Clinicopathological risk factors, including the organ distant metastasis, pathology type were previously reported to be associated with bone metastasis in NSCLC [24]. To provide an easy-to-use tool for clinical use, we developed a radiomics nomogram based on the multivariate logistic regression analysis. The nomogram established with the combined features from CT and clinical features showed significantly better bone metastasis prediction than any nomogram established with the single feature. Radiomics strategy was recently applied in other imaging modalities including ultrasound or CT images, the regional lymph-node metastasis in certain cancers can thus be predicted [33, 34]. Compared with the previous study, our study yielded a predict performance by concentrating on the clinical parameter, pathological parameters combined radiomics method, which can complement image features with more information on patient’s risk.

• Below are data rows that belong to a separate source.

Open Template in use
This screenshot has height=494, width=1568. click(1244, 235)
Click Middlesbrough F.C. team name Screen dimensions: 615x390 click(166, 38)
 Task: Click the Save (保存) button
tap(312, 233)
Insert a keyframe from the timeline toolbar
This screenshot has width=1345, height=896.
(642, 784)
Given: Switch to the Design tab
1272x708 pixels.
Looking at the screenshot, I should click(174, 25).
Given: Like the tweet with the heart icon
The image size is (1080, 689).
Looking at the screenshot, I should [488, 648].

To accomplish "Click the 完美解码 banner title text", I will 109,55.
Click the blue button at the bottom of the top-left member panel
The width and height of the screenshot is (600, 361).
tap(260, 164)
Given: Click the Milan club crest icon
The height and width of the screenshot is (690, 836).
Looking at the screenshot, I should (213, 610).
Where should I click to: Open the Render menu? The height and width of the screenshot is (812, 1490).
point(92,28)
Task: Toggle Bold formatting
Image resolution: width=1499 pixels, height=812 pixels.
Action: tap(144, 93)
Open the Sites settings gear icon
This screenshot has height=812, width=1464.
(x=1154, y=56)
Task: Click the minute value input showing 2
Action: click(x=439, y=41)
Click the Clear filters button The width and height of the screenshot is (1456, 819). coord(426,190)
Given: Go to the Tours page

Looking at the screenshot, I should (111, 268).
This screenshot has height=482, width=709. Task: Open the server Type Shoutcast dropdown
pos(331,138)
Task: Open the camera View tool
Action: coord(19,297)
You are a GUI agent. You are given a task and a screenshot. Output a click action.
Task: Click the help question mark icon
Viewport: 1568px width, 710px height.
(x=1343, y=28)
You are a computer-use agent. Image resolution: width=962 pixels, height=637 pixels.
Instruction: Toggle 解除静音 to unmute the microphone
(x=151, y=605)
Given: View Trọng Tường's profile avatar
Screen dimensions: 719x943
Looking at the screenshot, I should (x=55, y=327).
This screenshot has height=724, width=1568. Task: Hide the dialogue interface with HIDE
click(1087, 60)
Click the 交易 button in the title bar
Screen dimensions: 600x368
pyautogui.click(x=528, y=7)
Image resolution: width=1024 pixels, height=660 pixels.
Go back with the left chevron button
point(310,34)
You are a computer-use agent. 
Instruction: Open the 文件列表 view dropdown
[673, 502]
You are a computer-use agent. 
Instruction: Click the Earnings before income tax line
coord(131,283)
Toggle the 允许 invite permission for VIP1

The superior performance of our proposed method can be attributed to several key factors. First, both the radiomic and clinical features were integrated. Unlike many state-of-the-art approaches that rely solely on either imaging data or clinical data, our model integrates radiomic features from contrast-enhanced CT scans with comprehensive clinical features. This multi-modal approach allows for a more holistic view of the patient’s condition, capturing both the detailed tumor phenotype and relevant clinical indicators, leading to improved prediction accuracy. Second, the advanced feature selection technique was used. We employed robust feature selection methods, including the Kruskal-Wallis test and LASSO regression, to identify the most relevant radiomic features associated with bone metastasis. This rigorous selection process ensures that only the most predictive features are included in the model, enhancing its overall performance. Third, the high-quality imaging data were included. The use of high-resolution contrast-enhanced CT scans provides detailed and quantitative imaging data, which is critical for accurate radiomic analysis. The high-quality imaging data contributes significantly to the model’s ability to detect subtle differences in tumor characteristics that may indicate bone metastasis. These factors collectively contribute to the improved performance of our proposed method compared to existing state-of-the-art approaches. We believe that the integration of diverse data sources, rigorous feature selection, and validation processes are key to achieving better predictive outcomes in clinical settings.

To enhance the predictive performance of radiomics models, future studies should integrate multiple imaging modalities like Positron Emission Tomography (PET), and Single Photon Emission Computed Tomography (SPECT). These provide complementary information on tumor microenvironment and bone integrity, potentially improving accuracy. Exploring longitudinal changes in radiomic features can reveal insights into metastasis progression and treatment response. Advanced machine learning techniques, such as deep learning and ensemble learning, can further optimize feature selection and prediction. Finally, validating models in larger, multi-center cohorts is essential for ensuring generalizability and clinical applicability.

Our study has several limitations. First, the research was a retrospective and single-center study, which made it hard to evaluate the generalizability of outcomes to other cohorts. Prospective studies of larger-scale patients need to be performed before its extensive practical application. Although CT image segmentation was performed by experienced radiologists, the subjectivity of the radiologist may influence the result.

Conclusion

In conclusion, for the first time, this study revealed the primary lung cancer CT image features being correlated with bone metastasis in patients with NSCLC. This signature would offer the auxiliary strategy on bone metastasis early identification and screening in NSCLC. Individualized treatment and metastatic screening plans can be generalized to the patients with high risk based on the established nomogram. The nomogram showed its feasibility and potential clinical application on bone metastasis prediction in NSCLC.